Progressive Parteien und Politiker könnten nun auf den Gedanken kommen, diese Aufgaben auf andere abzuwälzen. Wir könnten all die schwierigen Dilemmata unerörtert und uneingestanden lassen. In den Niederlanden haben wir erlebt, was dann passieren kann: Denken wir an die historische Niederlage der Linken bei der Wahl von 2002. Denken wir an die Art und Weise, wie Politiker der Rechten auf diese Niederlage reagiert haben. Denken wir an die Verhärtung der Debatten über Einwanderer und Einwanderung, die darauf folgte. Und denken wir daran, wie wenig geblieben ist von der Toleranz und Freiheitlichkeit, für die die niederländische Gesellschaft einmal berühmt war.

Allen alles versprechen, das geht nicht mehr

Es wäre zu bequem, diese Debatte anderen zu überlassen. Gewiss, wir bräuchten dann niemanden zu enttäuschen. Wir könnten dann damit fortfahren, allen alles zu versprechen: Solidarität und Vielfalt; Rechtsstaatlichkeit und Multikulturalismus; und offene Grenzen noch dazu. Aber wir sollten uns nichts vormachen. Genau das wird denen nicht helfen, die auf uns zählen.

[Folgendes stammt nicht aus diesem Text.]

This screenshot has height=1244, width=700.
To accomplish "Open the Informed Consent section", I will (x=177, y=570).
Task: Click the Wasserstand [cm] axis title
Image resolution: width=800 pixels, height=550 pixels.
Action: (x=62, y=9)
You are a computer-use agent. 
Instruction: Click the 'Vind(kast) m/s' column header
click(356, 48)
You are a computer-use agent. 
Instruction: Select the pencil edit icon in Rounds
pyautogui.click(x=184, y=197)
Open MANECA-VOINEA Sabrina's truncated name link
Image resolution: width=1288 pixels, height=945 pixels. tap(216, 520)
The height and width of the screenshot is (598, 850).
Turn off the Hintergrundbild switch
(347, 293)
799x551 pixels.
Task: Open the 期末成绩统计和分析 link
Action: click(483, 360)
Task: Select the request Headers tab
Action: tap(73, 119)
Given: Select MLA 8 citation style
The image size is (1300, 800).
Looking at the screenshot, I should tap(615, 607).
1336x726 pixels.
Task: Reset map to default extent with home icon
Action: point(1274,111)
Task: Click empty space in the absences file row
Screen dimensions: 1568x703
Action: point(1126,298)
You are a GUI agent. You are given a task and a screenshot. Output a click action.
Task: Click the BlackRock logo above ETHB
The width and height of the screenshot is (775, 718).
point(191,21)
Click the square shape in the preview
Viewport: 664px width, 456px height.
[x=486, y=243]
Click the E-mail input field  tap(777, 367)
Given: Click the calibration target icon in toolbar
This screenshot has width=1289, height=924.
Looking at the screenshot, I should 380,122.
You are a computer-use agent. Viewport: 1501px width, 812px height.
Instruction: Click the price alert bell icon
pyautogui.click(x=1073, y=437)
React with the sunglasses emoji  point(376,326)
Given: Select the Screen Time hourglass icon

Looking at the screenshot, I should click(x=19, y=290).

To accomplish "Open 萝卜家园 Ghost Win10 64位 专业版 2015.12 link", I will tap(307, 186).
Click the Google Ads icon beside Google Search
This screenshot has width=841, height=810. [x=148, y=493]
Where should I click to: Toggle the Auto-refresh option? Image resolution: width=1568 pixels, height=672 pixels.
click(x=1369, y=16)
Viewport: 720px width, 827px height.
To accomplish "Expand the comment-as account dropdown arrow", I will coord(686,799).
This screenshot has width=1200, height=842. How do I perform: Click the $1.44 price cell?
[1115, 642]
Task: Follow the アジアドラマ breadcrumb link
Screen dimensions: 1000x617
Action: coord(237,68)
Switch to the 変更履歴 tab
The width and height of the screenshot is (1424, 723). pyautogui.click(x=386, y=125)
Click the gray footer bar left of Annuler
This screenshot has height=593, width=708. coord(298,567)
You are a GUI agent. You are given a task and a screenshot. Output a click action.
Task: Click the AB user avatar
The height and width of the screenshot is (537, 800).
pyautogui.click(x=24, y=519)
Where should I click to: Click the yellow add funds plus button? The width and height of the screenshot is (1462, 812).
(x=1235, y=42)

Es wird den Einwanderern in unserer Gesellschaft nicht helfen, denen wir eine Zukunft versprechen würden, für die wir keine Vorkehrungen treffen. Aber es wird den alteingesessenen Bürgern nicht helfen, die sich entweder einreden, Vielfalt verursache überhaupt keine Probleme, oder die unter dem langsamen Zerfall unserer kollektiven Arrangements leiden. Das ist nicht, was ich will. Politiker der linken Mitte dürfen angesichts dieser Debatte nicht in Deckung gehen, denn sie handelt davon, allen Menschen eine faire Chance zu geben, ihr eigenes Leben zu führen. Diese Debatte muss unser Thema sein.